Be Holy

Where scripture is concerned, saying it one time is sufficient, but when we are instructed repeatedly1 to engage the same behavior, we can safely reference that as a biblical mandate. “Be holy, for I am holy.”

But what does that even mean?

In truth, “holy” is such a simple term, but is has been so misused, so abused over time that it has come to represent something exceedingly pious, sanctimonious, off-putting. As such, it is used as a term to deride and ridicule Christ followers with accusations of hypocrisy. “Oh, she thinks she’s so holy.” Well, she probably is . . . properly understood.

The word “holy” is found more than 600 times in the pages of scripture. Most often it applies to God himself, as in “be holy for I am holy,” or when referring to the Holy Spirit. Often it refers to places or items that are considered holy. For example, we have the “holy place” in the tabernacle and later the Jerusalem temple. Even certain days are described as holy, “a holy day unto the Lord.”

So, if a thing can be described as holy, something like a room or a loaf of bread, then it is clear that holiness has nothing to do with activity or moral behavior. Holiness is an attribute that connotes a state of being rather than any specific behavior. Consider carefully what Peter says here:

But as he who called you is holy, you also be holy in all your conduct, since it is written, “You shall be holy, for I am holy.”
– 1 Peter 1:15-16, ESV

Peter does not call us to “holy conduct,” but rather calls us to be holy in our conduct. As you conduct your activities, do so as a man or woman who is holy. Peter is not addressing our conduct. He is addressing our holy state or position.

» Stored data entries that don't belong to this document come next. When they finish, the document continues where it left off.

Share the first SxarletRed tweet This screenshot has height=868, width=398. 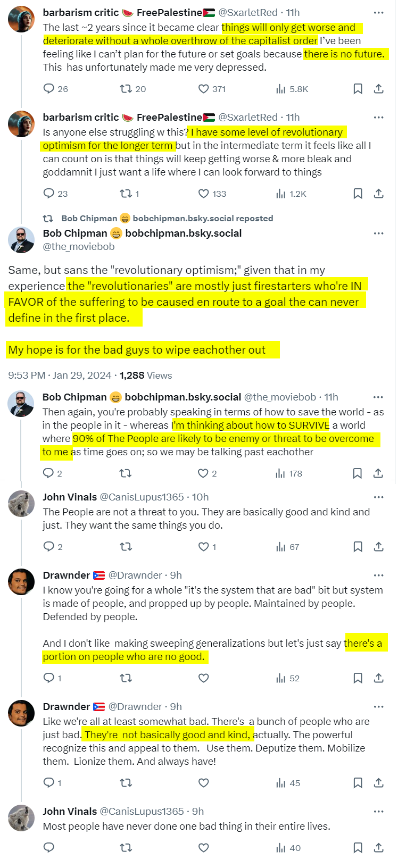tap(378, 89)
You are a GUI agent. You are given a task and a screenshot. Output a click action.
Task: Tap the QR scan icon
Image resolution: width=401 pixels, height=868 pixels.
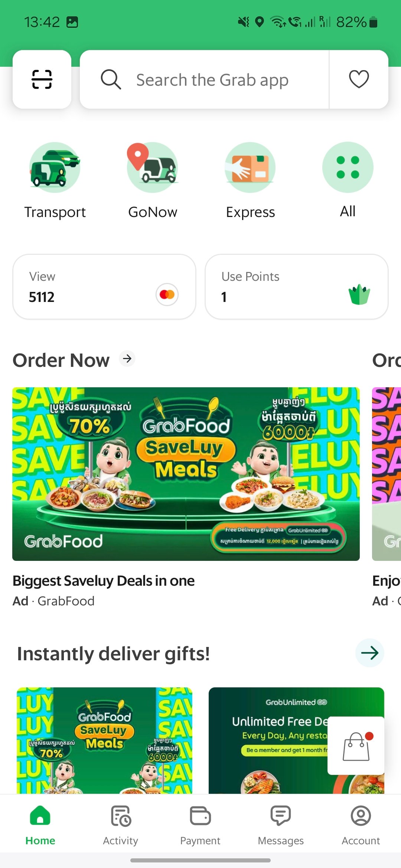42,79
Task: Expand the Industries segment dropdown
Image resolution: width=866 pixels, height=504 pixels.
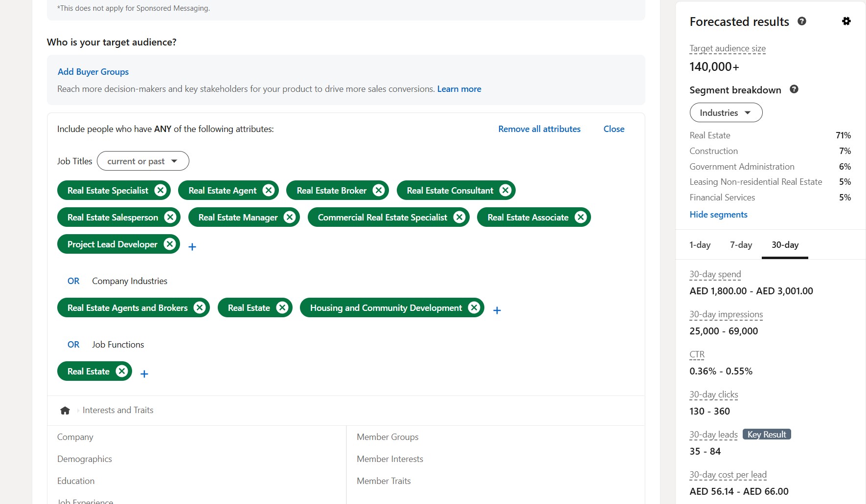Action: pos(726,113)
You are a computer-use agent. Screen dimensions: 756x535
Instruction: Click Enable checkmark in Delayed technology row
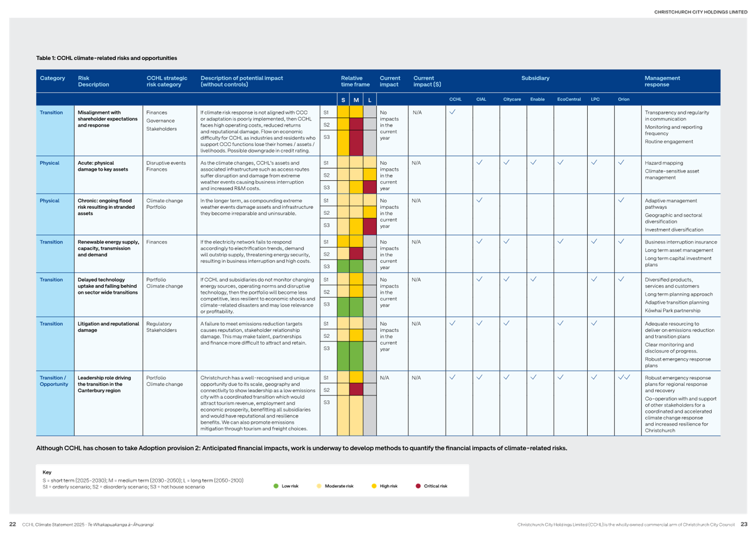(x=533, y=279)
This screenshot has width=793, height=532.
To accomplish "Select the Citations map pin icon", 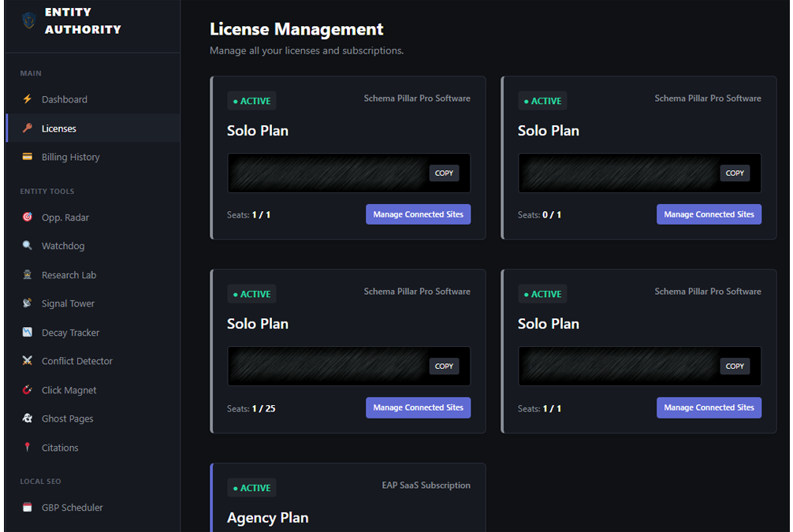I will pyautogui.click(x=28, y=447).
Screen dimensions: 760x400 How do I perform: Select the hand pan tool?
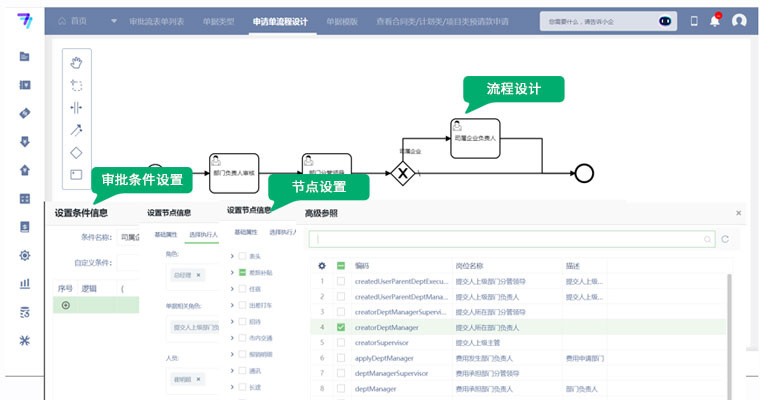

Holy (ἅγιος – hagios) is a term of separation. It is the same word translated as “saint.” You are a saint; you are holy, because you have been set apart for specific purposes, and those purposes are God’s purposes. It is that reality that shapes your behavior. The behavior is not holy or unholy. You are holy. You became holy, when God set you apart in Christ for his purposes.

This is why the apostle Peter says we are to “conduct yourselves in reverent fear during your stay as foreigners.”3 We’re foreign, set apart, made for something different. We’re here to effect the purposes of God, not to merely hang out and fit in.

In the quote above, Peter says we are called by one who is holy, and we are called to be holy. We are called to the purposes of God,2 set apart to live a life worthy of the calling we have received.4

You, Christ-follower, are holy, regardless of your behavior. You are set apart for something very special. Your behavior, then, should exude from your holiness.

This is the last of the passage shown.